Targeting mutant p53 with COTI-2: A new approach for the treatment of patients with triple-negative breast cancer?

e13121 Background: The identification of a targeted therapy for patients with triple-negative breast cancer (TNBC) is one of the most urgent needs in breast cancer therapeutics. Since the p53 gene is mutated in approximately 80% of TNBC, it is an attractive therapeutic target for this subset of breast cancer. COTI-2 is a new, orally available, small molecule that acts by reactivating mutant. The compound is currently undergoing phase I trials in patients with gynecological and H&N cancers. The aim of this study was to investigate COTI-2 as a new treatment for TNBC. Methods: Cell viability was determined by MTT assay. p53 protein levels were quantified by ELISA. P53 binding was measured by surface plasmon resonance (SPR). Combination index (CI) values were calculated using Calcusyn software.
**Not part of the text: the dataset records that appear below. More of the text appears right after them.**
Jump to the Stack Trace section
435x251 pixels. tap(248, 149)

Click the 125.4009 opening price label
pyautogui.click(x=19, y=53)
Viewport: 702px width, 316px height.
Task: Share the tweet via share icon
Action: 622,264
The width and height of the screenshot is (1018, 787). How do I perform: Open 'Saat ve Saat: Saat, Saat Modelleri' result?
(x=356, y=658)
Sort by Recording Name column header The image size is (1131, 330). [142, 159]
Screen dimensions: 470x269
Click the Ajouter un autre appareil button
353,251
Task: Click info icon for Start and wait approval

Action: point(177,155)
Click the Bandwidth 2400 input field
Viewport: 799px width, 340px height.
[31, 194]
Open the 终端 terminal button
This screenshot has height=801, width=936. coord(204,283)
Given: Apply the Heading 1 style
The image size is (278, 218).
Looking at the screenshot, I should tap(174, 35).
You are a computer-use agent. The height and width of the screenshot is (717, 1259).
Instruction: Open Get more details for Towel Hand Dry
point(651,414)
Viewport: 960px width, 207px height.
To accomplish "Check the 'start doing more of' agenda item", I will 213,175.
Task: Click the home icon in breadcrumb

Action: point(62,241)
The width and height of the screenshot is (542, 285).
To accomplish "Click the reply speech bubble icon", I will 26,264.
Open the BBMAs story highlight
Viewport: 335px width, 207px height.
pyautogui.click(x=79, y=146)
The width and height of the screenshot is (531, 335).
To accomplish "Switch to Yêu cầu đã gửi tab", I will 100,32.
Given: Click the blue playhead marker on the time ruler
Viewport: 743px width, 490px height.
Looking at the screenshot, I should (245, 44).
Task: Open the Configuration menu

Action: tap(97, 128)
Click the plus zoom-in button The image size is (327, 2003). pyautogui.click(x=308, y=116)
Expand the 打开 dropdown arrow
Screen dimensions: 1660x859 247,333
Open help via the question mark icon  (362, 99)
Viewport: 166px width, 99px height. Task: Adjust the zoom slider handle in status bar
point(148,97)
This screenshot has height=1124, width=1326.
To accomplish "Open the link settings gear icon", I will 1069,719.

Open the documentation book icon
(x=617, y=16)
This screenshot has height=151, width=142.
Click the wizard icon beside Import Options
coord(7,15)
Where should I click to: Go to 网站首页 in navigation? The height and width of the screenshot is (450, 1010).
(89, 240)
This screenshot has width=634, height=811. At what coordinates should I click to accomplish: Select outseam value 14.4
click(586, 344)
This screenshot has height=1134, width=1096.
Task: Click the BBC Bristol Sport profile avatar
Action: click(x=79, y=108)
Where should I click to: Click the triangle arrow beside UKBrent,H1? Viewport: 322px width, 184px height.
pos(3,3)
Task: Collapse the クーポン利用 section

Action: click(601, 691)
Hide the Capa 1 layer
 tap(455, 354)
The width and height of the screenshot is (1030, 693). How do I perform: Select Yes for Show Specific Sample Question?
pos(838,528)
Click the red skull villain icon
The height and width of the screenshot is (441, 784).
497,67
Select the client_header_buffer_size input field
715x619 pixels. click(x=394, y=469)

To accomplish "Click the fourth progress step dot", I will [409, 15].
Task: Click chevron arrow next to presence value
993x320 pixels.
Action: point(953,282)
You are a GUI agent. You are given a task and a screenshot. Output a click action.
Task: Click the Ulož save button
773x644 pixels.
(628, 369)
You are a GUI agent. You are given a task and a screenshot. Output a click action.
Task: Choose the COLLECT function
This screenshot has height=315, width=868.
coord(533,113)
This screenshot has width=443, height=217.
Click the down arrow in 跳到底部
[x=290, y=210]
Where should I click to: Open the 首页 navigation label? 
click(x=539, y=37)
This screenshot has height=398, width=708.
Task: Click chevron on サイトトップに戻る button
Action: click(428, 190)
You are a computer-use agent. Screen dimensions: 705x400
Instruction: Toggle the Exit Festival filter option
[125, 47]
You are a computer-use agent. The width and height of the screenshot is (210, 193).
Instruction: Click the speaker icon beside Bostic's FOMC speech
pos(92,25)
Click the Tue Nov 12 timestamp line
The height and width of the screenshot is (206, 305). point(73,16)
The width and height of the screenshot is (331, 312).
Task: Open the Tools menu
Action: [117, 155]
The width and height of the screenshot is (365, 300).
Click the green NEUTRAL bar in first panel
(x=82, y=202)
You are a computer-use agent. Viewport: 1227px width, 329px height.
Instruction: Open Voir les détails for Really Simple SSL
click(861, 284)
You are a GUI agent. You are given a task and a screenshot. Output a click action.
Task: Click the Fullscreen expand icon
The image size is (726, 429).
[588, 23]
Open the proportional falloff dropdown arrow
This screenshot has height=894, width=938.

Results: Using a panel of 18 breast cell lines, TNBC cells were significantly more responsive to COTI-2 than non-TNBC cells (p =0.04). In contrast, response was independent of cell line ER or HER2 status. Significantly lower IC50 values were found in p53 mutant compared to p53 wild-type cells (p =0.001). Additionally, a significant inverse correlation was found between IC50 values and p53 protein levels (p= 0.035, r= -0.51), ie, the higher the endogenous p53 protein level, the more sensitive the cell line was to COTI-2. By staining with antibodies specific for correctly folded WT p53 (PAb1620) or unfolded mutant p53 (PAb240), we showed that COTI-2 bound to and induced refolding of mutant p53. Further evidence of COTI-2 binding to mutant p53 was obtained using SPR. To enhance response, COTI-2 was combined with several cytotoxic agents. Highly synergistic growth inhibition, i.e. CI < 1, was found when COTI-2 was combined with doxorubicin in 6 different cell lines. In addition, docetaxel plus COTI-2 was synergistic in 4/6 cell lines, carboplatin plus COTI-2 was synergistic in 3/6, while cisplatin plus COTI-2 was synergistic in 2/6 cell lines. Conclusions: We conclude that targeting mutant p53 with COTI-2 is a potential approach for treating p53-mutated TNBC and should now be investigated in a clinical trial. In selecting such patients for treatment, mutant p53 or high levels of p53 protein should be used as predictive biomarkers.